It’s anticipated that Portugal will finish this year with exports in excess of 40% of GDP. This would be the first time this has been achieved since before the end of World War II in 1943. In spite of these positive predictions, the Portuguese government is hoping to increase exports until they reach 70% or even 80% of GDP.
The Portuguese economy minister Alvaro Santos Periera, feels that the key areas of investment have been ignored in the past, and that more efforts should be concentrated on sectors such as mining and agriculture. The agricultural minister is due to open the first-ever Portugal-Mozambique food forum this month. The minister is hoping to increase Portuguese exports to Mozambique, although exports to this country increased by 33% last year.
At the same time the Portuguese economy minister is aiming to be in the top 10 business friendly countries. It’s hoped Portugal will become less bureaucratic, and it’s aiming to emulate the British coalition government’s policy of ensuring every time a new regulation is introduced, another older one is eliminated.
Portugal’s corporate tax system is already being reviewed to see if it can be made more business friendly. Part of this plan will definitely be to make the country more tourism friendly, but it’s also hoped the mining industry will see significant investment. It’s estimated the value of deposits of iron ore, copper, wolfram and gold are worth between €170 billion and €250 billion. In addition prospecting for gas and oil is ongoing.

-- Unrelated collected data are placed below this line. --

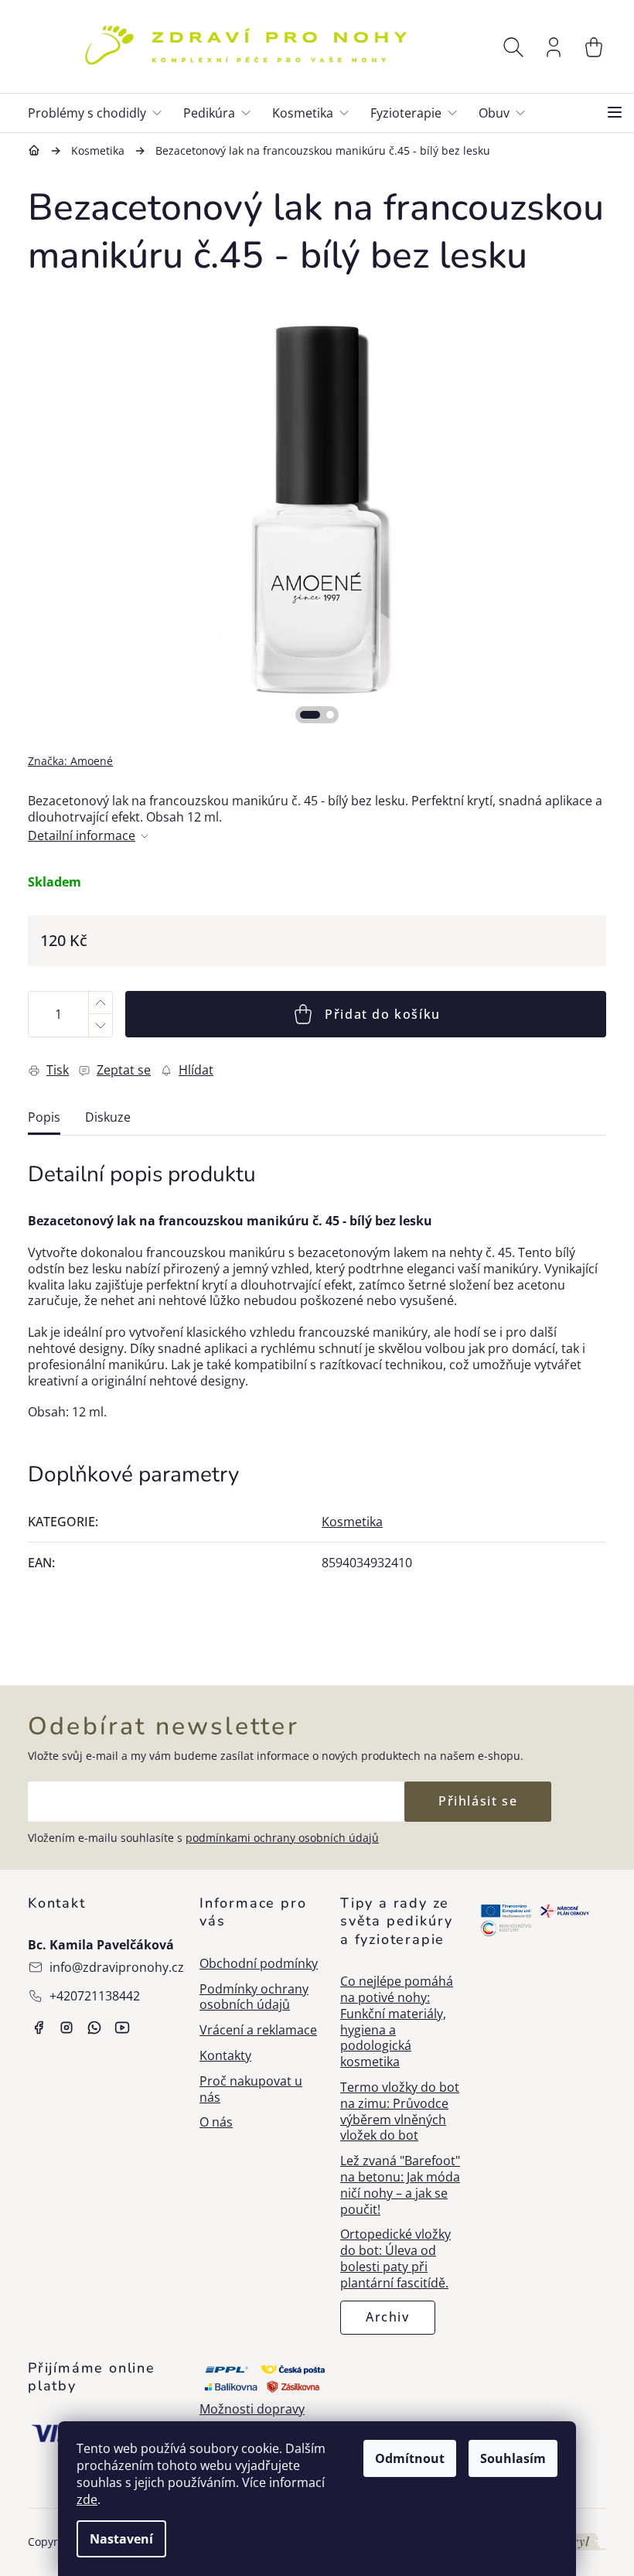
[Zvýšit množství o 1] (99, 1003)
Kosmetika (352, 1521)
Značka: (70, 760)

For the first time ever Portugal has recorded a positive trade balance during the first eight months of this year, with the overall balance of capital payments and trade turning positive. The central bank in Portugal reported an overall surplus of €751 million and the balance of payments turned positive to the amount of €4 million. This is the first time this figure has been in the black since the Bank of Portugal began collecting data in 1996.
Although the figures slipped back into the red in August with a deficit of €220 million this is minute compared to last year’s deficit of €7.3 billion, and the deficit for 2009 which was €17 billion. According to the bank, exports of services and goods have increased by 6.7% to reach €43.2 billion, giving a non-financial trade surplus of €315 million.
These are important figures as they have shown international partners and markets that the business sector within Portugal has been able to respond to the structural reforms in a positive way. Especially important is the fact that the improvement is due to an increase in exports rather than a drop in imports.
Exports increased by 55.9%, while the drop in imports was 44.9%. During the first eight months of this year Portugal had a negative trade balance worth €5.53 billion which has been offset by a €5.845 billion surplus in the service sector.
One of the products produced in Portugal for export is tomatoes, and the country’s second only to California in production. This year production was in excess of 1.2 million tonnes, and 95% were for export. However the situation next year might be quite different, as reforms in agricultural policies could lead to a 40% decline in the area cultivated due to a reduction in EU funding. If the reform is approved then many producers may feel it is advisable to grow tomatoes in the future. The business is estimated to be worth around €250 million annually.